I'd like to be able to use synonyms (to convert airway to airline),
stopwords (to drop "company"), strip periods and use ASCII folding, and
split on case.

I'm close with the following:
***
<tokenizer class="solr.KeywordTokenizerFactory"/>
<filter class="solr.ASCIIFoldingFilterFactory"/>
<filter class="solr.PatternReplaceFilterFactory" pattern="\."
replacement="" />
<filter class="solr.WordDelimiterFilterFactory" generateWordParts="1"
generateNumberParts="0" catenateWords="1" catenateNumbers="0"
catenateAll="1" splitOnCaseChange="1" preserveOriginal="1"/>
<filter class="solr.LowerCaseFilterFactory"/>
<filter class="solr.StopFilterFactory" words="stopwords.txt"
ignoreCase="true"/>
<filter class="solr.SynonymFilterFactory" synonyms="syn.txt"
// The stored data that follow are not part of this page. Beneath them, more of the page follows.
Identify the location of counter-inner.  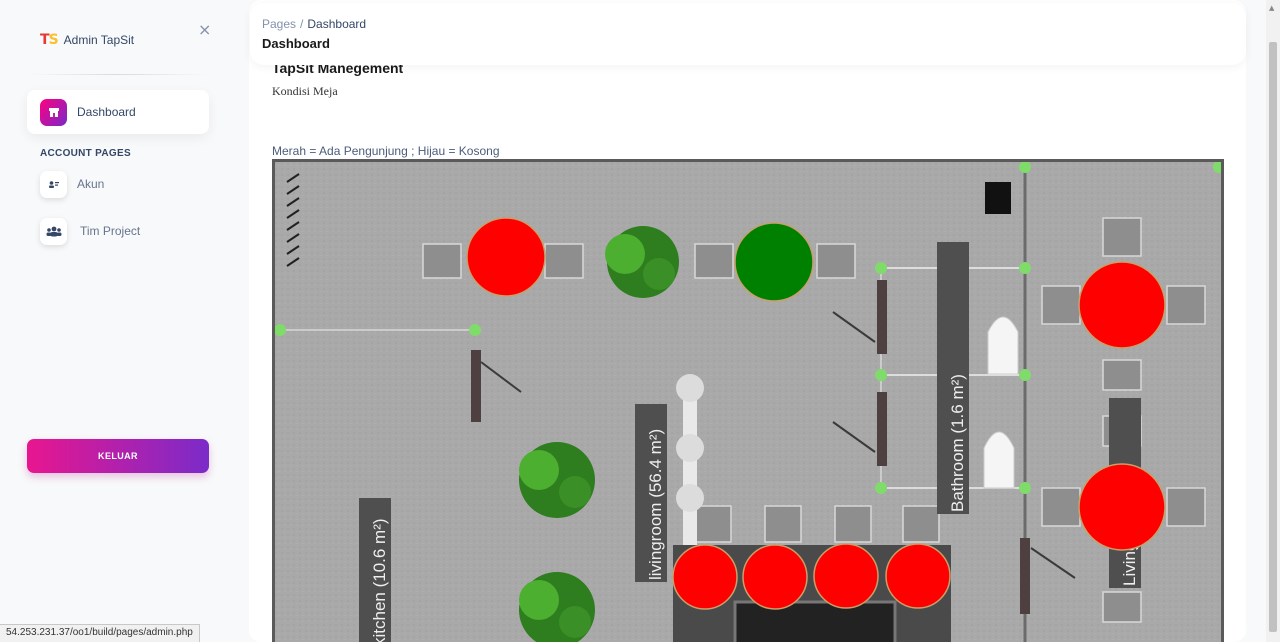
(815, 621).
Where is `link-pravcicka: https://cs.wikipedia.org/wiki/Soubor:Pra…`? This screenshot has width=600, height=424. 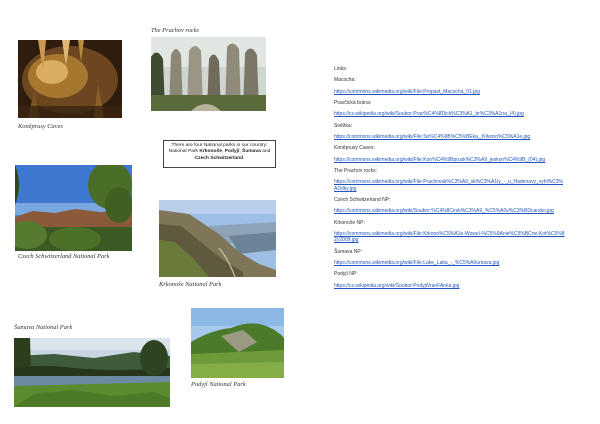
link-pravcicka: https://cs.wikipedia.org/wiki/Soubor:Pra… is located at coordinates (450, 114).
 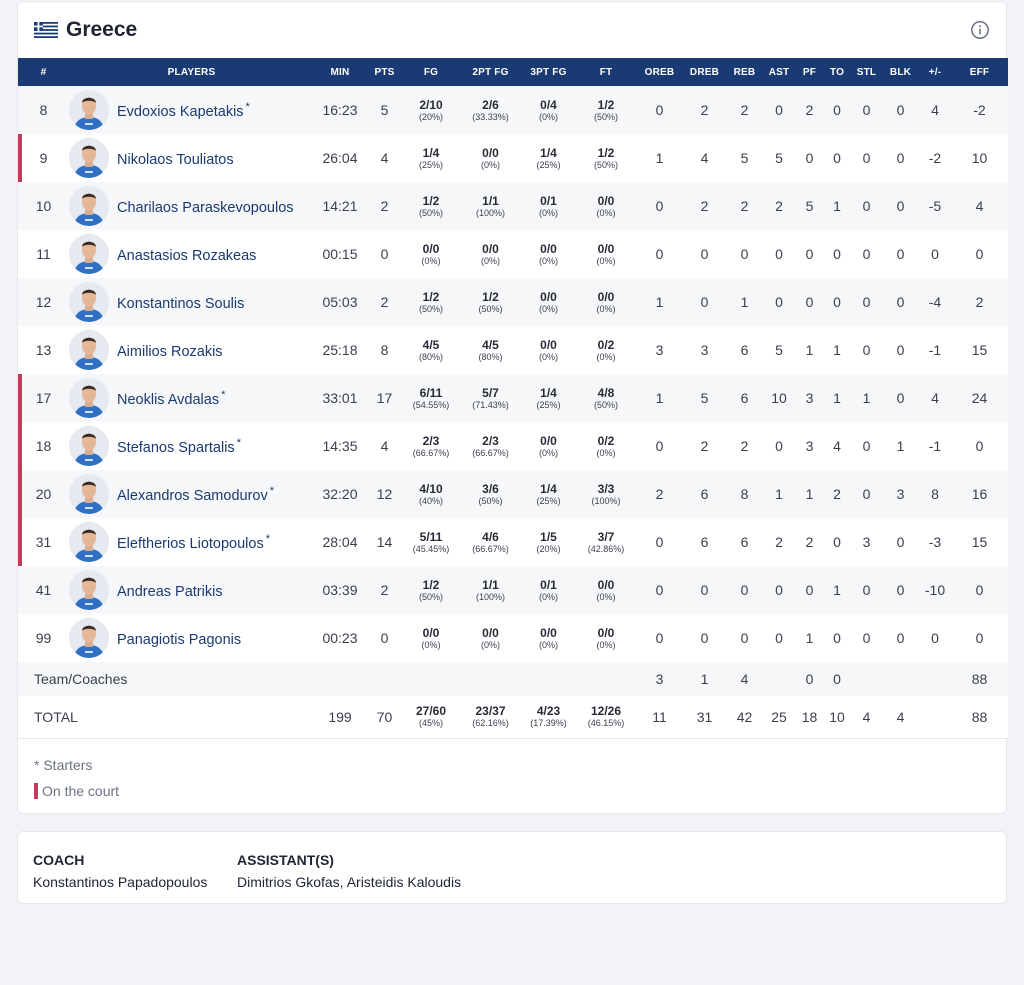 I want to click on player-cell: Panagiotis Pagonis, so click(x=192, y=638).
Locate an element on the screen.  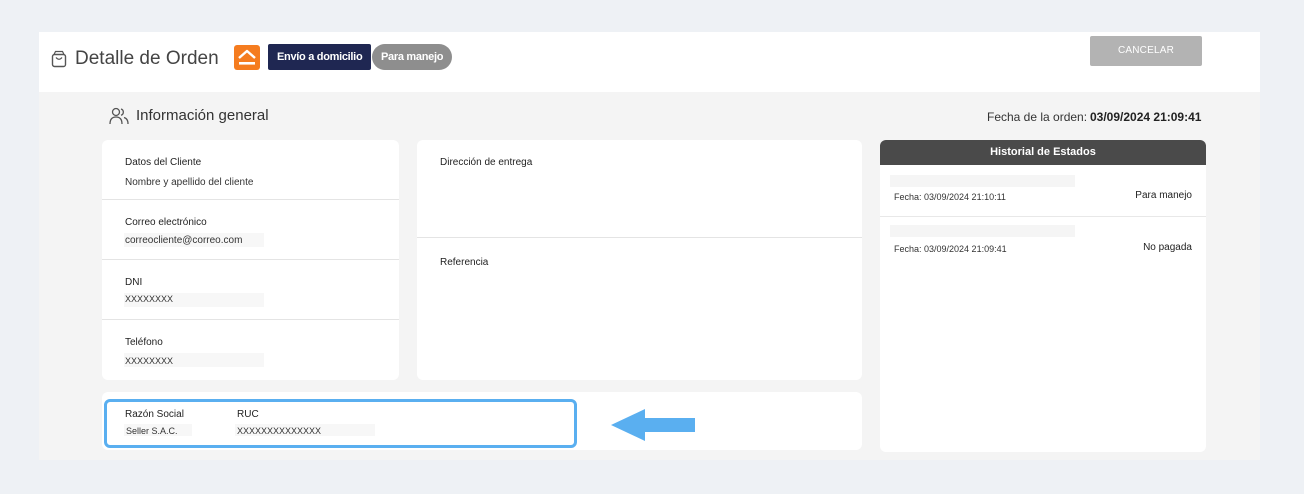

ignoreCase="true" expand="true"/>
***
Except the problem that I can't do synonyms or stopwords because of the
non-tokenizing tokenizer. There's also the problem that a wildcard at the
end of the exact-match returns nothing.

Does anyone have suggestions on how this could be accomplished? The dataset
is under 100k entries and none of the docs are more than 200 characters.